▶ [WHAT TO DO]: Your job is to set down the listing again exactly as it stands.

▶ [SUPPLIED MATERIAL]:
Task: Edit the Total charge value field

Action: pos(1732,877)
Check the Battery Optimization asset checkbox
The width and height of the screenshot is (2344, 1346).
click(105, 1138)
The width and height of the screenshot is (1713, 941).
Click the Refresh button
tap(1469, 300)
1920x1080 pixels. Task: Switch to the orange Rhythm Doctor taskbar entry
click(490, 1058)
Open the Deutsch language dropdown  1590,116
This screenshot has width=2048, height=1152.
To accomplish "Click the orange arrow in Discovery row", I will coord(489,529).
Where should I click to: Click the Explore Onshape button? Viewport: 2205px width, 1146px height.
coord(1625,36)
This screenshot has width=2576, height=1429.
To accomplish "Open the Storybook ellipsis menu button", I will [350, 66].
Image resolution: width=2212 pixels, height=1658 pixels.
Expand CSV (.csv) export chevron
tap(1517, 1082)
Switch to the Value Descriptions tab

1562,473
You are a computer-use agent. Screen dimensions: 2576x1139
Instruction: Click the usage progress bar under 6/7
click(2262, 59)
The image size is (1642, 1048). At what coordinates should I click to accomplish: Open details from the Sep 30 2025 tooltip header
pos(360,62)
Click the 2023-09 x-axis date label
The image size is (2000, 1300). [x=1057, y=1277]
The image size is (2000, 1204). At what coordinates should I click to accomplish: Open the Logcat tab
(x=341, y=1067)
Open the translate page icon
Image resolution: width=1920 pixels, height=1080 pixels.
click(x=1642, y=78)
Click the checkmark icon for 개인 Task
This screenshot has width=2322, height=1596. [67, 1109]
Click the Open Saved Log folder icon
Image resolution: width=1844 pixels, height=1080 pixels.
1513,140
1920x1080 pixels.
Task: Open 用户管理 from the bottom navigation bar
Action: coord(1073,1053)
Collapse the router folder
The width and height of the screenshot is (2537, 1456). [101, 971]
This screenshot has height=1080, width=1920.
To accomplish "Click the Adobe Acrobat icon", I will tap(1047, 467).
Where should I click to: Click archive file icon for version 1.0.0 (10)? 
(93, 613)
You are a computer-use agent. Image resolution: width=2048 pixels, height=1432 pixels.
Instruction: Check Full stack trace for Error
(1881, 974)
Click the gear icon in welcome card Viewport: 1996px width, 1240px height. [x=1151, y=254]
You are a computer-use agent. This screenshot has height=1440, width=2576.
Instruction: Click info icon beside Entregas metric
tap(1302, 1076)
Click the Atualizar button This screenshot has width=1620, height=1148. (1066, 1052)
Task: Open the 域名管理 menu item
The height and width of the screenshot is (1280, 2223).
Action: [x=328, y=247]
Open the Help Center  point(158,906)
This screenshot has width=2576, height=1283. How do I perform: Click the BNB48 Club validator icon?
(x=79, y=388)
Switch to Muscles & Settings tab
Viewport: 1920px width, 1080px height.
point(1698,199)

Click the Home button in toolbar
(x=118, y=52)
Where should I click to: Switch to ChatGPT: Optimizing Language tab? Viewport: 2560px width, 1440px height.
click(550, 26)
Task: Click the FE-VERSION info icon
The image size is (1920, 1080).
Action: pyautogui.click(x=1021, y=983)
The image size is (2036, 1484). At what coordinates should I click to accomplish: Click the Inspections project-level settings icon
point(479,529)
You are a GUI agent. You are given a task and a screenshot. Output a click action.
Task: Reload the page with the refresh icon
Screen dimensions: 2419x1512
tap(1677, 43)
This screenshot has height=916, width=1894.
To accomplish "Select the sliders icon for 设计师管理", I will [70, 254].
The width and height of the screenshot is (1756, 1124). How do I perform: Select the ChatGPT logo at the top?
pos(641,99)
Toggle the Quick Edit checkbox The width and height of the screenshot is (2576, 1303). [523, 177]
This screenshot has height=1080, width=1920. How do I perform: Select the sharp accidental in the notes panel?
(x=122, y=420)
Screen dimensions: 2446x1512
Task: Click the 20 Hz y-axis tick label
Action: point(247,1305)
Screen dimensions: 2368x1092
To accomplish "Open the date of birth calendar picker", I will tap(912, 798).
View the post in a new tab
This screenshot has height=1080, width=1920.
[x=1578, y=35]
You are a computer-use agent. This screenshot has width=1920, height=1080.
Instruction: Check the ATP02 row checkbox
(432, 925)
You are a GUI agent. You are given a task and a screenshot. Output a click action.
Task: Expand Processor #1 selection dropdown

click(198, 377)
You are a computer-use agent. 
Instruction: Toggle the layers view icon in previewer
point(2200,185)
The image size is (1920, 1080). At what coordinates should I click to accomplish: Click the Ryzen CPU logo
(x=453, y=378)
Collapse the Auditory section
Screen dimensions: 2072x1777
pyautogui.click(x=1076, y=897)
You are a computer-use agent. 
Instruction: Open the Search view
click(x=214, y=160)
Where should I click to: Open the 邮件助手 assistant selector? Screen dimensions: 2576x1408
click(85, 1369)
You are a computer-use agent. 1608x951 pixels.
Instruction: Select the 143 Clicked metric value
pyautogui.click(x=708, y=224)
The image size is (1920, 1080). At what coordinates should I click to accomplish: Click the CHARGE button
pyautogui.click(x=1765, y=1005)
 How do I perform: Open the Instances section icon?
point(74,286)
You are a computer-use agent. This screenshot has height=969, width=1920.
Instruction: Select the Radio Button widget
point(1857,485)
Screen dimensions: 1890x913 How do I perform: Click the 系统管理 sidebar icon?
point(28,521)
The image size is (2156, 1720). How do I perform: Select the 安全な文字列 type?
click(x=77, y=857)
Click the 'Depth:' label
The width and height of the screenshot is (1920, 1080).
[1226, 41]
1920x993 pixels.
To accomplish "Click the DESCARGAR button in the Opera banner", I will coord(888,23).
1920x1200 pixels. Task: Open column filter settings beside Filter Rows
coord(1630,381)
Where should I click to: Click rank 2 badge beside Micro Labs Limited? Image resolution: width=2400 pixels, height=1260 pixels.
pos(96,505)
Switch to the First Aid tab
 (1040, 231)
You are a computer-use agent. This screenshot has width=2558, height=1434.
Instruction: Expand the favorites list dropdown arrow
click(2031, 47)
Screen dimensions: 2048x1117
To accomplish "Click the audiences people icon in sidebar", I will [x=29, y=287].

▶ [WORKED SOLUTION]:
Task: Edit the Total charge value field

Action: pos(1732,877)
Check the Battery Optimization asset checkbox
The width and height of the screenshot is (2344, 1346).
click(105, 1138)
The width and height of the screenshot is (1713, 941).
Click the Refresh button
tap(1469, 300)
1920x1080 pixels. Task: Switch to the orange Rhythm Doctor taskbar entry
click(490, 1058)
Open the Deutsch language dropdown  1590,116
This screenshot has width=2048, height=1152.
To accomplish "Click the orange arrow in Discovery row", I will coord(489,529).
Where should I click to: Click the Explore Onshape button? Viewport: 2205px width, 1146px height.
coord(1625,36)
This screenshot has width=2576, height=1429.
To accomplish "Open the Storybook ellipsis menu button", I will [350, 66].
Image resolution: width=2212 pixels, height=1658 pixels.
Expand CSV (.csv) export chevron
tap(1517, 1082)
Switch to the Value Descriptions tab

1562,473
You are a computer-use agent. Screen dimensions: 2576x1139
Instruction: Click the usage progress bar under 6/7
click(2262, 59)
The image size is (1642, 1048). At what coordinates should I click to accomplish: Open details from the Sep 30 2025 tooltip header
pos(360,62)
Click the 2023-09 x-axis date label
The image size is (2000, 1300). [x=1057, y=1277]
The image size is (2000, 1204). At what coordinates should I click to accomplish: Open the Logcat tab
(x=341, y=1067)
Open the translate page icon
Image resolution: width=1920 pixels, height=1080 pixels.
click(x=1642, y=78)
Click the checkmark icon for 개인 Task
This screenshot has width=2322, height=1596. [67, 1109]
Click the Open Saved Log folder icon
Image resolution: width=1844 pixels, height=1080 pixels.
1513,140
1920x1080 pixels.
Task: Open 用户管理 from the bottom navigation bar
Action: coord(1073,1053)
Collapse the router folder
The width and height of the screenshot is (2537, 1456). [101, 971]
This screenshot has height=1080, width=1920.
To accomplish "Click the Adobe Acrobat icon", I will tap(1047, 467).
Where should I click to: Click archive file icon for version 1.0.0 (10)? 
(93, 613)
You are a computer-use agent. Image resolution: width=2048 pixels, height=1432 pixels.
Instruction: Check Full stack trace for Error
(1881, 974)
Click the gear icon in welcome card Viewport: 1996px width, 1240px height. [x=1151, y=254]
You are a computer-use agent. This screenshot has height=1440, width=2576.
Instruction: Click info icon beside Entregas metric
tap(1302, 1076)
Click the Atualizar button This screenshot has width=1620, height=1148. (1066, 1052)
Task: Open the 域名管理 menu item
The height and width of the screenshot is (1280, 2223).
Action: [x=328, y=247]
Open the Help Center  point(158,906)
This screenshot has width=2576, height=1283. How do I perform: Click the BNB48 Club validator icon?
(x=79, y=388)
Switch to Muscles & Settings tab
Viewport: 1920px width, 1080px height.
point(1698,199)

Click the Home button in toolbar
(x=118, y=52)
Where should I click to: Switch to ChatGPT: Optimizing Language tab? Viewport: 2560px width, 1440px height.
click(550, 26)
Task: Click the FE-VERSION info icon
The image size is (1920, 1080).
Action: pyautogui.click(x=1021, y=983)
The image size is (2036, 1484). At what coordinates should I click to accomplish: Click the Inspections project-level settings icon
point(479,529)
You are a GUI agent. You are given a task and a screenshot. Output a click action.
Task: Reload the page with the refresh icon
Screen dimensions: 2419x1512
tap(1677, 43)
This screenshot has height=916, width=1894.
To accomplish "Select the sliders icon for 设计师管理", I will [70, 254].
The width and height of the screenshot is (1756, 1124). How do I perform: Select the ChatGPT logo at the top?
pos(641,99)
Toggle the Quick Edit checkbox The width and height of the screenshot is (2576, 1303). [523, 177]
This screenshot has height=1080, width=1920. How do I perform: Select the sharp accidental in the notes panel?
(x=122, y=420)
Screen dimensions: 2446x1512
Task: Click the 20 Hz y-axis tick label
Action: point(247,1305)
Screen dimensions: 2368x1092
To accomplish "Open the date of birth calendar picker", I will tap(912, 798).
View the post in a new tab
This screenshot has height=1080, width=1920.
[x=1578, y=35]
You are a computer-use agent. This screenshot has width=1920, height=1080.
Instruction: Check the ATP02 row checkbox
(432, 925)
You are a GUI agent. You are given a task and a screenshot. Output a click action.
Task: Expand Processor #1 selection dropdown

click(198, 377)
You are a computer-use agent. 
Instruction: Toggle the layers view icon in previewer
point(2200,185)
The image size is (1920, 1080). At what coordinates should I click to accomplish: Click the Ryzen CPU logo
(x=453, y=378)
Collapse the Auditory section
Screen dimensions: 2072x1777
pyautogui.click(x=1076, y=897)
You are a computer-use agent. 
Instruction: Open the Search view
click(x=214, y=160)
Where should I click to: Open the 邮件助手 assistant selector? Screen dimensions: 2576x1408
click(85, 1369)
You are a computer-use agent. 1608x951 pixels.
Instruction: Select the 143 Clicked metric value
pyautogui.click(x=708, y=224)
The image size is (1920, 1080). At what coordinates should I click to accomplish: Click the CHARGE button
pyautogui.click(x=1765, y=1005)
 How do I perform: Open the Instances section icon?
point(74,286)
You are a computer-use agent. This screenshot has height=969, width=1920.
Instruction: Select the Radio Button widget
point(1857,485)
Screen dimensions: 1890x913 How do I perform: Click the 系统管理 sidebar icon?
point(28,521)
The image size is (2156, 1720). How do I perform: Select the 安全な文字列 type?
click(x=77, y=857)
Click the 'Depth:' label
The width and height of the screenshot is (1920, 1080).
[1226, 41]
1920x993 pixels.
To accomplish "Click the DESCARGAR button in the Opera banner", I will coord(888,23).
1920x1200 pixels. Task: Open column filter settings beside Filter Rows
coord(1630,381)
Where should I click to: Click rank 2 badge beside Micro Labs Limited? Image resolution: width=2400 pixels, height=1260 pixels.
pos(96,505)
Switch to the First Aid tab
 (1040, 231)
You are a computer-use agent. This screenshot has width=2558, height=1434.
Instruction: Expand the favorites list dropdown arrow
click(2031, 47)
Screen dimensions: 2048x1117
To accomplish "Click the audiences people icon in sidebar", I will [x=29, y=287].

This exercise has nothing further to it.